A quel stade en est la Côte d'Ivoire dans son processus PNA, et pourquoi était-il important pour vous de travailler sur le long terme avec plusieurs conseillers nationaux genre à ce stade du processus ?

En décembre 2018, avec le soutien du NAP Global Network, nous avons finalisé une évaluation qui a fourni des recommandations pour intégrer les considérations de genre dans la proposition de financement du PAN soumise au FVC. A cette époque, nos activités souffraient d'un manque de perspective genre, mais nous n'avions pas encore envisagé la création de ces postes de conseiller national genre.

Jean Douglas Anaman, coordinateur du processus PNA

Il est vrai que le Ministère avait déjà mis en place un Point Focal Genre et Environnement, ainsi qu'une Cellule Genre et Inclusion Sociale, ce qui est louable. Mais le personnel n'avait pas les capacités nécessaires pour aborder la question transversale du changement climatique.

En février 2019, lorsque le FVC a approuvé le financement de la proposition de la Côte d'Ivoire pour l'élaboration de son processus PNA sur la période 2019-2022, nous avons pris conscience du rôle clé que ces conseillers pourraient jouer pour améliorer nos capacités et nous équiper pour assurer l'inclusion systématique des questions de genre dans l'ensemble du processus.

 
Quel est le parcours de ces deux conseillers nationaux genre qui ont été mis à disposition pour assister votre Ministère ? Avaient-ils déjà une expérience de l'adaptation et du processus PNA ?

Les deux conseillères nationales en matière de genre n'avaient aucune expérience en matière d'adaptation au changement climatique avant de rejoindre notre équipe. Ils ont des parcours différents mais complémentaires. L'un d'entre eux est très axé sur les projets de développement communautaire, ce qui est avantageux pour comprendre les causes profondes de la vulnérabilité des acteurs locaux face au changement climatique. L'autre a une très bonne connaissance des différents dispositifs institutionnels, ce qui facilite l'implication des acteurs.

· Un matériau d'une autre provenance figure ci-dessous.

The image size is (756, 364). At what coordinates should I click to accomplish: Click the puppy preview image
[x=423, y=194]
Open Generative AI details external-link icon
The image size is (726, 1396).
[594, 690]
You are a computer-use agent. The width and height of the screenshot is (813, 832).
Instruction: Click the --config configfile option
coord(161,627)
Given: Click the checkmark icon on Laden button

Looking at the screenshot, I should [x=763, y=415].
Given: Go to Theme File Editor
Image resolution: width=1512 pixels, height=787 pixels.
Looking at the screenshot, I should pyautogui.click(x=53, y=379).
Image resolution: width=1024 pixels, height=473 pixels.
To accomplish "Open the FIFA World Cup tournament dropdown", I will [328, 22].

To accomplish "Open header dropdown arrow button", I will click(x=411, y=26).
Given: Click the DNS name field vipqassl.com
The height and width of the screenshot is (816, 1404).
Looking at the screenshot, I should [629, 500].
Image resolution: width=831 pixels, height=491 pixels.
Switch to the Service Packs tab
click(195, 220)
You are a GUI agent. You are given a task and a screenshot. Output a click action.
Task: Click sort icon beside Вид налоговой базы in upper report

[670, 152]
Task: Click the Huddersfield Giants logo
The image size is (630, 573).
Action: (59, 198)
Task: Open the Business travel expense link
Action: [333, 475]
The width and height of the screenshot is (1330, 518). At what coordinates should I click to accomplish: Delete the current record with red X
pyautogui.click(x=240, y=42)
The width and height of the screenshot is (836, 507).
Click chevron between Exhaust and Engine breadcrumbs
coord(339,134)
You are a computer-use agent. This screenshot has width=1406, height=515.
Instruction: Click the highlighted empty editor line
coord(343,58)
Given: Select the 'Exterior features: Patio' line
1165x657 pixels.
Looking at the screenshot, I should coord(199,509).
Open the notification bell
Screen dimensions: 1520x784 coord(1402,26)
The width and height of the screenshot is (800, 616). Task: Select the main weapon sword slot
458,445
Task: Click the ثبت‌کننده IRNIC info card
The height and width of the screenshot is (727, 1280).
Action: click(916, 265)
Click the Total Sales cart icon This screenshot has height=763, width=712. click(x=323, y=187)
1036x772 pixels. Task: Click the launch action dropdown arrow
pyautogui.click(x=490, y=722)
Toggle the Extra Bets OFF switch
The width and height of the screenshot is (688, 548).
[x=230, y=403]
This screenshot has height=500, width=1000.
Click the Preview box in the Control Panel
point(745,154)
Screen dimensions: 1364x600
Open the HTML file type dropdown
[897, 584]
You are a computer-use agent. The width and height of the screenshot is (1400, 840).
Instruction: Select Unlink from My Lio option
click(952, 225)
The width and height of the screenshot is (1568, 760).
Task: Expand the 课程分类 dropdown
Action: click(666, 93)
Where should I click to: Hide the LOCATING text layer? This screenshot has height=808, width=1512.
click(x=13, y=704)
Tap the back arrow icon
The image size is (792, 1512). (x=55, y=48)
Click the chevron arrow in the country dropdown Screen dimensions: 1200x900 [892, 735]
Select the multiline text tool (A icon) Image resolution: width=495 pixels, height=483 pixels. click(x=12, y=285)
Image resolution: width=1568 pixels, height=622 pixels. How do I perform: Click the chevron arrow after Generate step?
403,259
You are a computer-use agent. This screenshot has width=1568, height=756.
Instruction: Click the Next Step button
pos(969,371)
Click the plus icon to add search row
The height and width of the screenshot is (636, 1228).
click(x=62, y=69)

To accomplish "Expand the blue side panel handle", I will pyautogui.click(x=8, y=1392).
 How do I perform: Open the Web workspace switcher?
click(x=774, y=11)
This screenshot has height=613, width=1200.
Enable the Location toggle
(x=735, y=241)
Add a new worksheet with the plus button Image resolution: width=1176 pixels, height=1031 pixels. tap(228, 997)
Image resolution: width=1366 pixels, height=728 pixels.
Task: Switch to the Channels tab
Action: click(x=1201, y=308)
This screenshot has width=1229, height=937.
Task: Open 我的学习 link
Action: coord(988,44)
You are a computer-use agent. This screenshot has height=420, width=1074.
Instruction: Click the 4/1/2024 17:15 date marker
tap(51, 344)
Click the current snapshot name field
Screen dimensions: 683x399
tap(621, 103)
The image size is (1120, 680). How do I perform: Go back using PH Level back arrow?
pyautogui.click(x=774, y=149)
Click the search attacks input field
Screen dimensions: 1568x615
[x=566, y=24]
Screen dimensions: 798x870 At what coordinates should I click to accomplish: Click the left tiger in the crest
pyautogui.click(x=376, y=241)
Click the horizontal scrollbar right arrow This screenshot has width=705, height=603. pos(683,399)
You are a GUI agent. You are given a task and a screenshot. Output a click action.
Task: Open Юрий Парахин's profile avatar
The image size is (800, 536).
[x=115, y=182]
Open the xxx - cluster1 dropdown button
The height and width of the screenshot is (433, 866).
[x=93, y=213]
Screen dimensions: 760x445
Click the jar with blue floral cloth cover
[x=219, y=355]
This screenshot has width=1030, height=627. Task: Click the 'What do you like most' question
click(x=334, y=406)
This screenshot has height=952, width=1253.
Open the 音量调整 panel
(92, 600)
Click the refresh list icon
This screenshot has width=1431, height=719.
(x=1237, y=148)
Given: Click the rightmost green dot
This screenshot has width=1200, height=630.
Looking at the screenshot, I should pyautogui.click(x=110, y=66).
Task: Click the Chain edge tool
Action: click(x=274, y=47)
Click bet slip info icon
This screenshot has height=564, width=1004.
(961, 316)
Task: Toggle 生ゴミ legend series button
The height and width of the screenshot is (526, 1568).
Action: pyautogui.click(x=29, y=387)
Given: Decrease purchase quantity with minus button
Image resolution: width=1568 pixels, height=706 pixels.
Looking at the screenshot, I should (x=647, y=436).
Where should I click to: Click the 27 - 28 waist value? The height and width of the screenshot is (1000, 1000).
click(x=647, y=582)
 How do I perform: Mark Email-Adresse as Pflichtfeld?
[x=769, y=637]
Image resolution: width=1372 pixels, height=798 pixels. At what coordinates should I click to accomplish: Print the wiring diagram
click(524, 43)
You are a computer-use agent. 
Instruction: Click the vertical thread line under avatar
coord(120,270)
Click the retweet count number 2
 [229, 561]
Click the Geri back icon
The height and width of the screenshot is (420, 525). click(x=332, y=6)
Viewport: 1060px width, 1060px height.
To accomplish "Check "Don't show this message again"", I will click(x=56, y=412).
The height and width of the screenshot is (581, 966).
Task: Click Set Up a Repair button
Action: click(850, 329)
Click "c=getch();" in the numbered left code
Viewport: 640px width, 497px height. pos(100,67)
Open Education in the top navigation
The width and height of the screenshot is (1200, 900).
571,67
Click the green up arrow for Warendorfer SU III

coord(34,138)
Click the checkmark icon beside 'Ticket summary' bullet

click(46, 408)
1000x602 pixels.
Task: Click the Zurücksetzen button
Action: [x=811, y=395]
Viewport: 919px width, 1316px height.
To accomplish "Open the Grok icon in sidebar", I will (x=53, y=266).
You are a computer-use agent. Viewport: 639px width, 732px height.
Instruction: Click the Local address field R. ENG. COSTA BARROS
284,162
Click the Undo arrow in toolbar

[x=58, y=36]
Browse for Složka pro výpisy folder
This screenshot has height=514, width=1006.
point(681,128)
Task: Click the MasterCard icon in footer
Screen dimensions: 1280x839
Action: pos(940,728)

En incluant ces deux conseillers, nous avons maintenant huit personnes dont le rôle est d'appuyer l'intégration des questions de genre dans l'action sur le changement climatique au sein du ministère de l'environnement. Cela peut sembler un nombre important, mais nous avons appris que c'est vraiment nécessaire et justifié compte tenu de la charge de travail et des besoins en termes de renforcement des capacités.

Plus dans cette série | Comment la Côte d'Ivoire accélère l'intégration du genre dans l'action contre le changement climatique : Renforcement des capacités des acteurs nationaux

 
Comment ces conseillers nationaux genre vous aident-ils à mieux prendre en compte les questions de genre dans le processus PNA ?

Les deux conseillères nous aident à renforcer nos capacités et nos compétences dans le domaine de l'égalité des genres. Ils nous ont par exemple permis d'impulser et de développer une initiative axée sur le dialogue institutionnel genre-climat, qui découle directement de ce renforcement des capacités. Ce dialogue permettra aux participants de mieux se connaître, de partager des informations, de créer un consensus et une meilleure cohérence dans la promotion de la cause.

Les conseillers nationaux genre sont également impliqués dans les études de vulnérabilité qui éclaireront l'identification des mesures d'adaptation prioritaires pour les secteurs les plus vulnérables. Nous sommes particulièrement intéressés à comprendre l'impact des aléas climatiques sur les femmes et les hommes de ces secteurs.

 
Quelle différence ce travail avec des experts en genre fait-il ? Pouvez-vous donner deux ou trois exemples concrets de son impact ?

Notre travail avec ces conseillers nous ouvre de nouvelles opportunités auxquelles nous ne nous attendions pas au départ. L'impact va bien au-delà du cadre initialement défini.

Tout d'abord, la disponibilité de ces conseillers permet aux experts genre du ministère de l'Environnement de s'approprier les enjeux du changement climatique et d'aborder les liens entre genre et climat avec beaucoup plus de facilité et d'efficacité.

Deuxièmement, parce que les conseillers nous soutiennent dans tout ce que nous entreprenons, nous regardons maintenant systématiquement la composante genre, que ce soit pour le financement, la recherche ou l'embauche de consultants.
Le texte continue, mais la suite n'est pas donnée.